The researchers compared the sensitivity, specificity, positive predictive value (PPV), and negative predictive value (NPV) of codes for fever (R50), cough (R05) and dyspnea (R06.0) with manual medical record reviews. Performance was also stratified by COVID-19 test result, sex, age group (<50, 50-64, and >64 years), and inpatient status.
Analyses were built off University of Utah Health’s existing operational dashboard of all patients tested for COVID-19, “linking the medical record numbers to the Enterprise Data Warehouse (EDW) to capture ICD-10 billing codes,” the researchers explained. “The EDW aggregates data across the health system, to create a central resource for operations and research.”
Mean (SD) age of participants was 42 (17) years, 1201 (55%) were female, 1569 (71%) were White, and 282 (13%) were Hispanic or Latino.

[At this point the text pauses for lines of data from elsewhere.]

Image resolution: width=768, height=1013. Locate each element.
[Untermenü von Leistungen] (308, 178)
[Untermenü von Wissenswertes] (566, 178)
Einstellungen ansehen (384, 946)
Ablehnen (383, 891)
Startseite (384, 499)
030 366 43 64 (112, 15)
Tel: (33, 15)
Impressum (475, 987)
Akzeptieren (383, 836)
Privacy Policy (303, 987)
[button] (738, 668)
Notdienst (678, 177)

On the basis of EMR review, 66% of patients presented with fever, 88% with cough, and 64% with dyspnea.
- For fever, the sensitivity of ICD-10 codes was 0.26 (95% CI, 0.24-0.29), specificity was 0.98 (95% CI, 0.96-0.99), PPV was 0.96 (95% CI, 0.93-0.97), and NPV was 0.41 (95% CI, 0.39-0.43)

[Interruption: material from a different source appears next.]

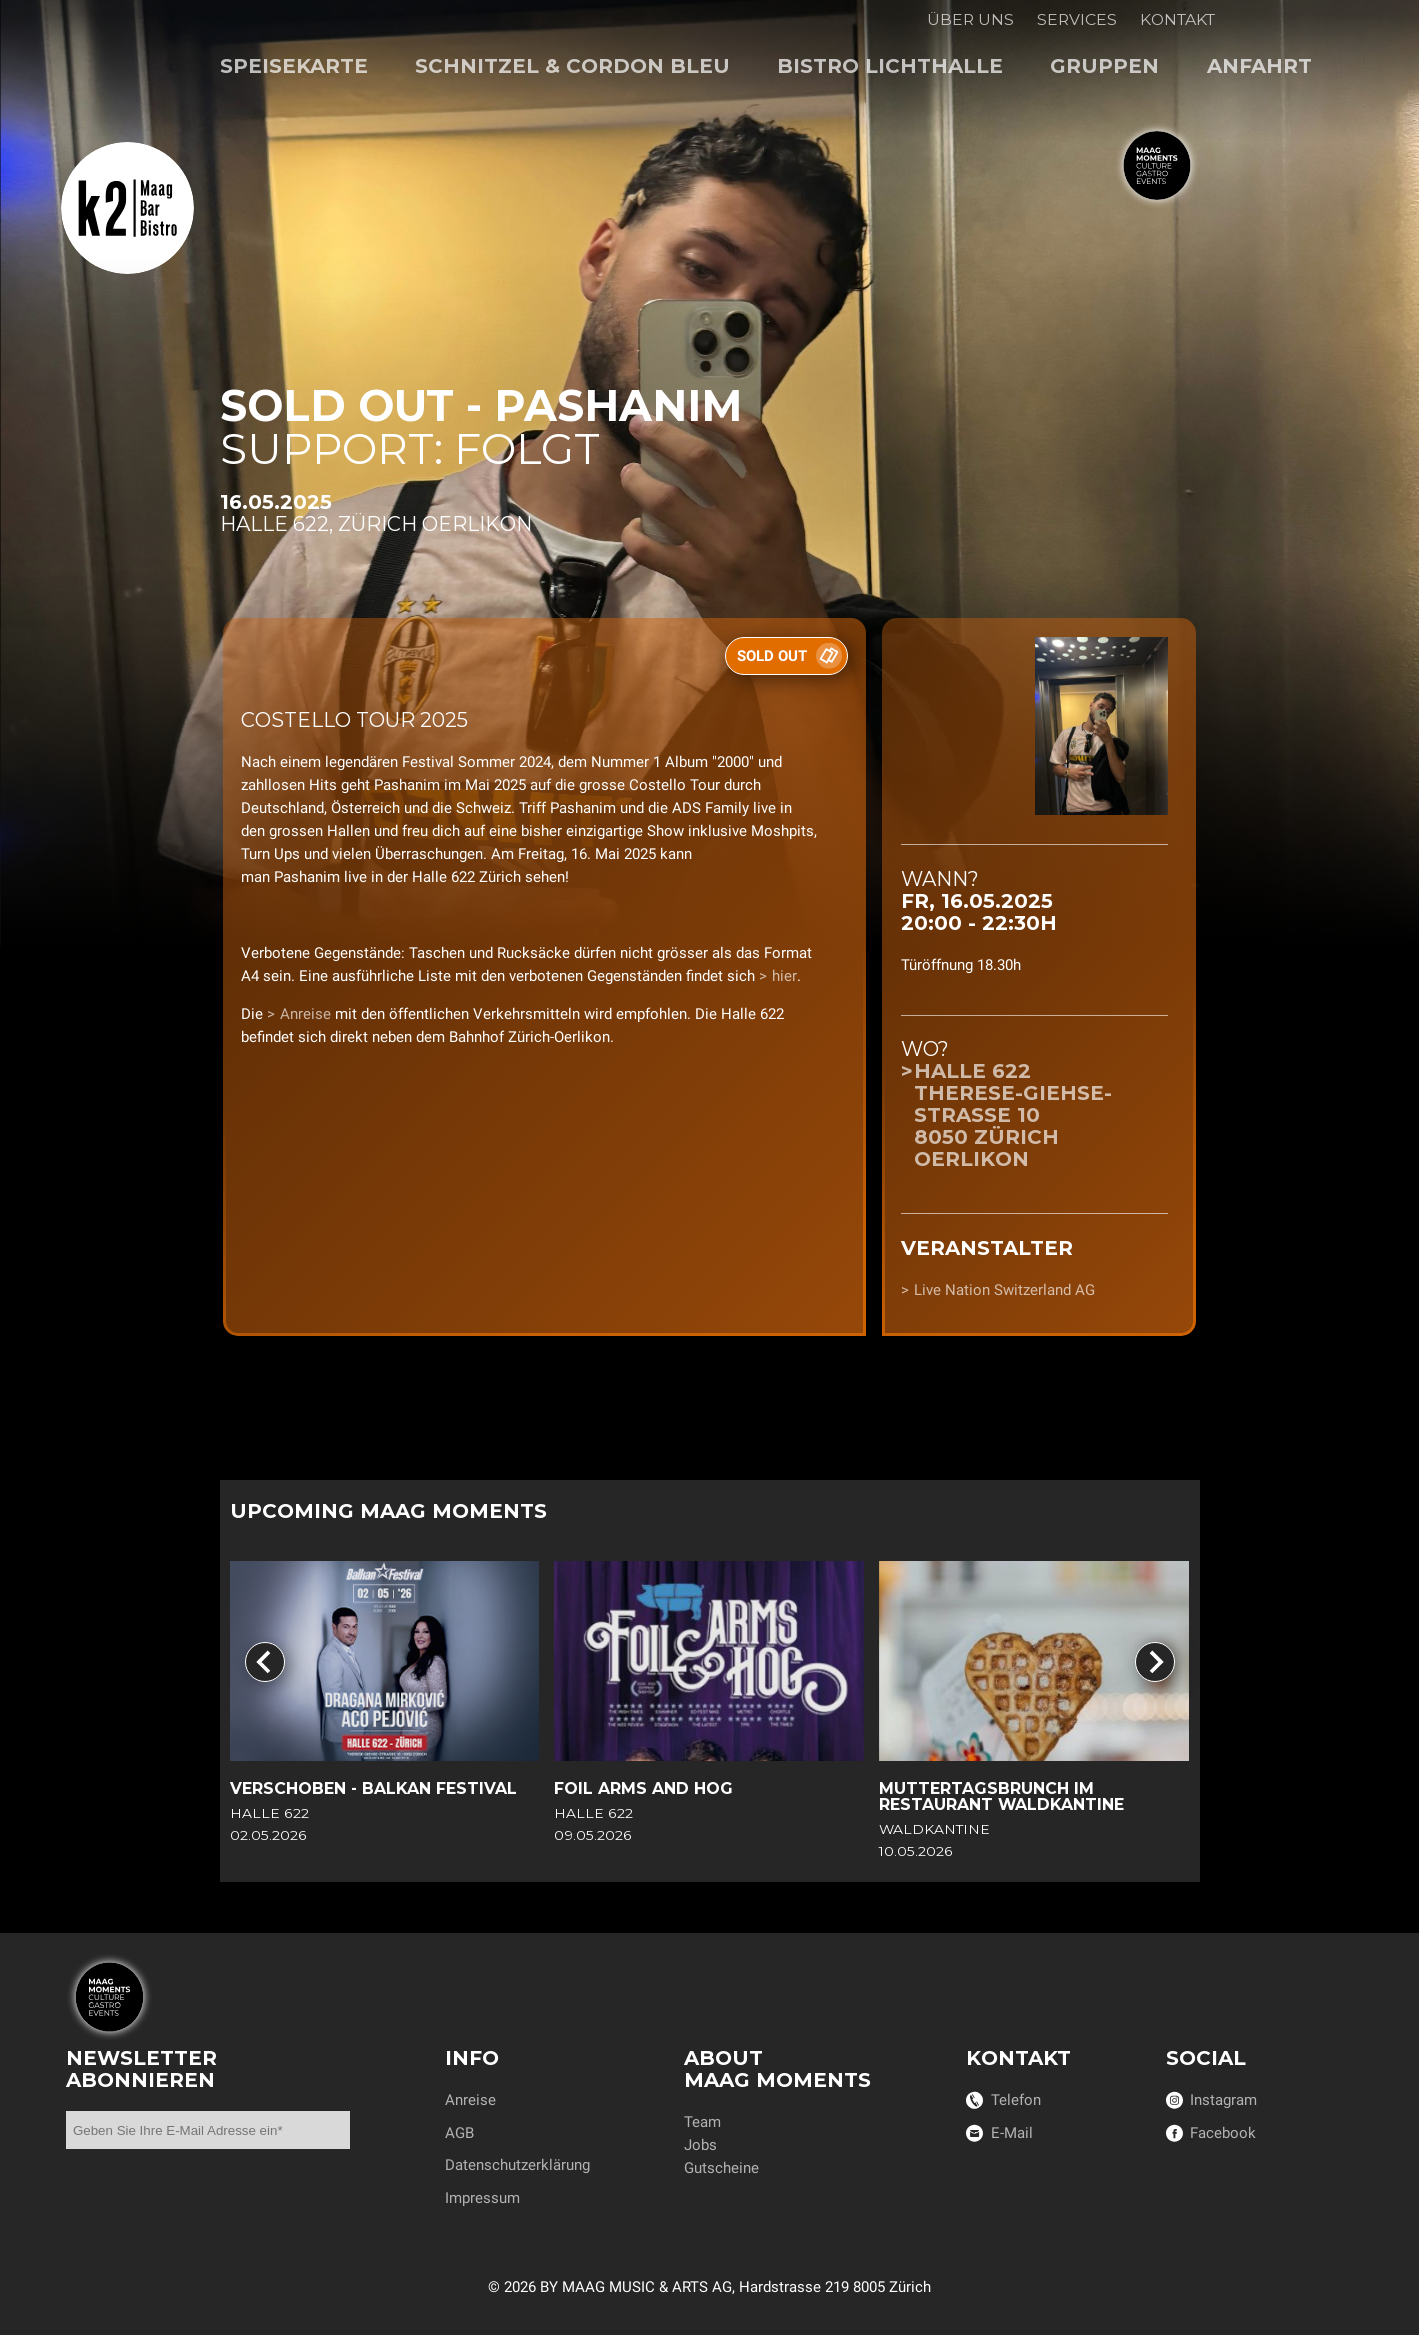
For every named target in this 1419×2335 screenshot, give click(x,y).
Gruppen (1104, 66)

- For cough, the sensitivity of ICD-10 codes was 0.44 (95% CI, 0.42-0.46), specificity was 0.88 (95% CI, 0.84-0.92), PPV was 0.96 (95% CI, 0.95-0.97), and NPV was 0.18 (95% CI, 0.16-0.20)
- For dyspnea, the sensitivity of ICD-10 codes was 0.24 (95% CI, 0.22-0.26), specificity was 0.97 (95% CI, 0.96-0.98), PPV was 0.93 (95% CI, 0.90-0.96), and NPV was 0.42 (95% CI, 0.40-0.44)
- ICD-10 code performance was better for inpatients than for outpatients for fever (χ2 = 41.30; P < .001) and dyspnea (χ2 = 14.25; P = .003), but not for cough (χ2 = 5.13; P = .16)
“Symptoms are an essential part of data collection for SARS-CoV-2 and COVID-19 surveillance and research,” the researchers wrote, “but symptom-specific ICD-10 codes lack sensitivity and fail to capture many patients with relevant symptoms; the false-negative rate is unacceptably high.”
Because common data models and other aggregation tools rely on these codes to capture clinical concepts, these inaccuracies can have ramifications for downstream scientific discoveries or surveillance. For example, if ICD-10 codes were used for symptom surveillance in subsequent waves of COVID-19, a substantial number of patients would be missed, the authors wrote. “Reliable, accurate data are the foundation of scientific discovery; the right data lead to the right solutions.”
As clinicians may not document all symptoms for all patients, especially when patient volume is high, clinician documentation should be viewed as a reference standard as opposed to a gold standard, the researchers argue. Capturing symptoms directly from the patient or checklist type data entry may better support standardized data collection.
The findings are particularly timely as they come on the heels of several high-profile journal retractions, highlighting the importance of quality control in COVID-19 data aggregation.
“Critical data elements require careful validation to ensure that discoveries translate into effective interventions that reduce morbidity and mortality,” ther authors concluded. “As with many aspects of this pandemic, we must pay careful attention to socioeconomically vulnerable populations, including racial minorities, rural patients, and low-income patients, for whom the gap between ICD-10 coding and clinical reality could be greater.”
Future studies ought to be carried out specifying a plan for data validation in addition to focusing on sampling racial and ethnic minorities to ensure generalizable results.